The volume of a molecule is so small that it may be neglected in comparison to total volume of gas.
The molecules are never in stationary state but they are believed to be in chaotic (random) motion. They travel in straight line in all possible directions with altogether different but constant velocities. The direction of motion is changed by the collision with container or with other molecules.
The molecules are perfectly elastic and bear no change in energy during collision.
The effect of gravity on molecular motion is negligible.
The temperature of gas is a measure of its kinetic energy.
The pressure of the gas is thus due to the continuous collision of molecules on the walls of container. Pressure P = Force/Area.
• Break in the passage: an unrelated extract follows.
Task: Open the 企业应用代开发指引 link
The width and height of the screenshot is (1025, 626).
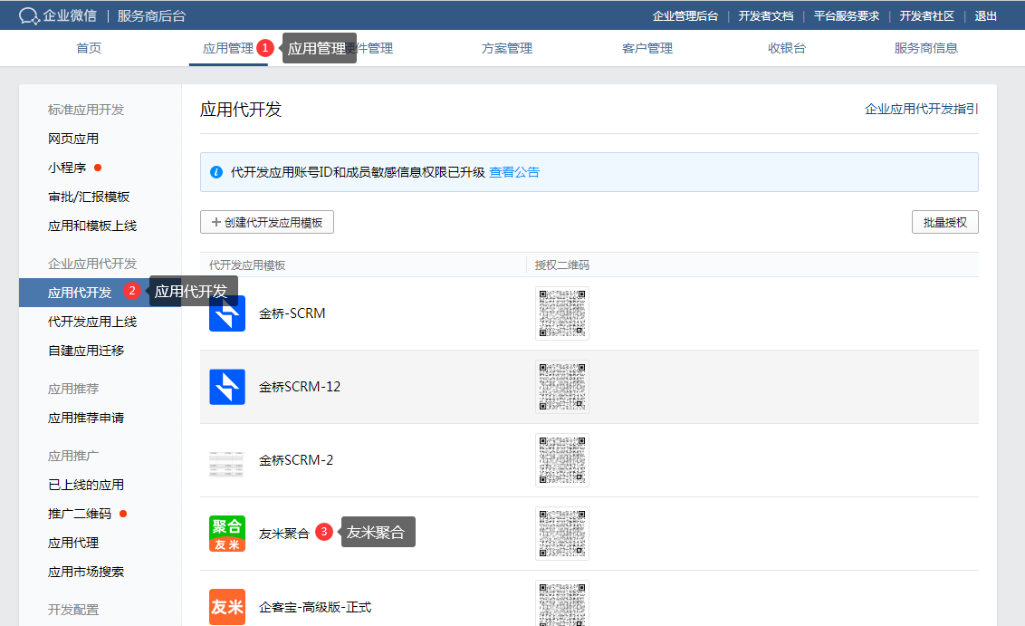Action: (921, 109)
Refer to the following video for kinetic molecular theories of gases

The Kinetic Equation

Maxwell also derived an equation on the basis of above assumption as

$pV = \frac{1}{3}mnu^2$

Where P = Pressure of gas

V = Volume of gas

m = mass of one molecule of gas

n = no. of molecules of gas

u = root mean square velocity of molecules

For 1 mole n = N is Avogadro number

m $\times$ N = Molecular mass M

$pV = \frac{1}{3}Mu^2$

$\Rightarrow u^2=\frac{3pV}{M}$

For 1 mole of an Ideal gas, pV = RT

so,

$u^2=\frac{3RT}{M}$

$\Rightarrow u^2=\sqrt{}\frac{3PV}{M}=\sqrt{}\frac{3RT}{M}$

Velocities of Gas Molecules

Average Velocity

As per kinetic theory of gases, each molecule is moving with altogether different velocity. Let ‘n’ molecules be present in a given mass of gas, each one moving with velocity v₁, v₂, v₃… v_n.
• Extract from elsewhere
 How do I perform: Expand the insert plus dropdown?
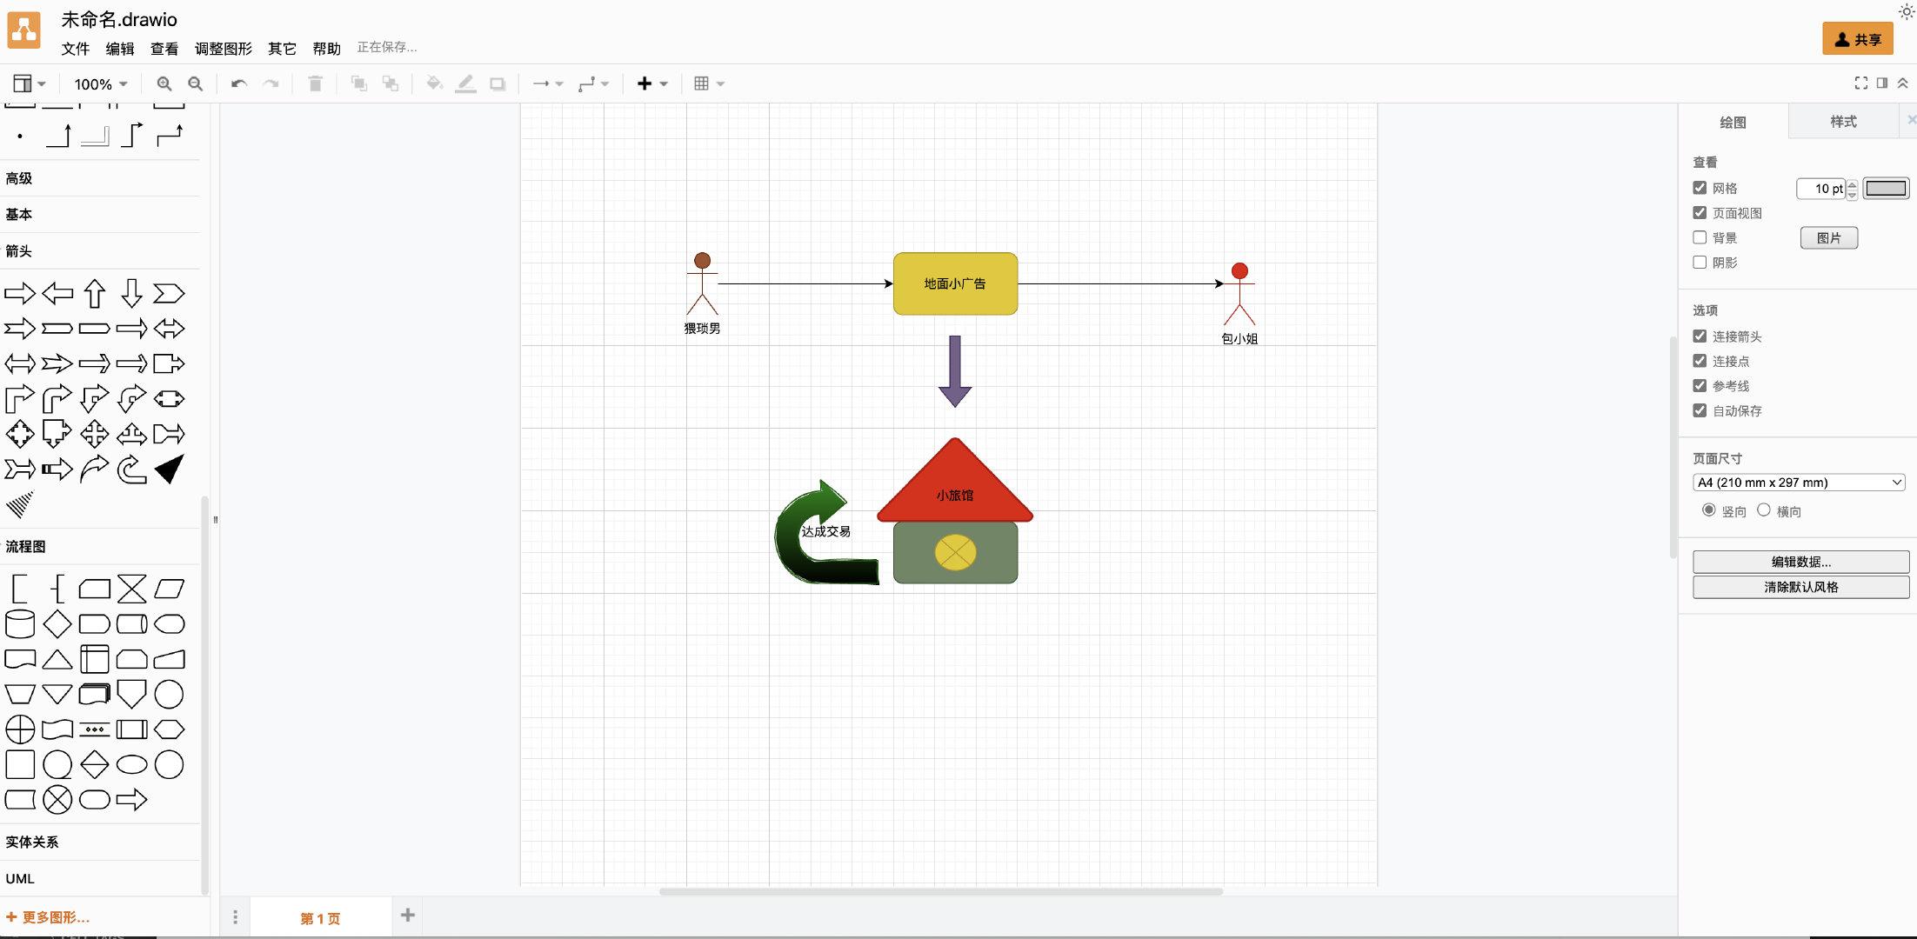(x=651, y=83)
The average velocity or U_aV = average of all such velocity terms.

Average velocity =

$\frac{u_1+u_2+u_3+u_4......+u_n}{n}=\frac{n_1u_1+n_2u_2+n_3u_3+...+n_nu_n}{n_1+n_2+n_3+.........+n_4}$

$U_{av}=\sqrt{\frac{8RT}{\pi M}} =\sqrt{\frac{8pV}{\pi M}}$

Root Mean Square Velocity:-

Maxwell proposed the term U_rms as the square root of means of square of all such velocities.
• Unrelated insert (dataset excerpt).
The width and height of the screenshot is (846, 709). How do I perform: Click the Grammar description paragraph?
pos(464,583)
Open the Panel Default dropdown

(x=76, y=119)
$U^2_{rms}\frac{u_1^2+u_2^2+u_3^2+u_4^2......+u_n^2}{n}=\frac{n_1u_1^2+n_2u_2^2+n_3u_3^2+...+n_nu_n^2}{n_1+n_2+n_3+.........+n_4}$

also

$U_{rms}=\sqrt{\frac{3RT}{M}} =\sqrt{\frac{3pV}{M}}$

Most probable velocity:-

It is the velocity which is possessed by maximum no. of molecules.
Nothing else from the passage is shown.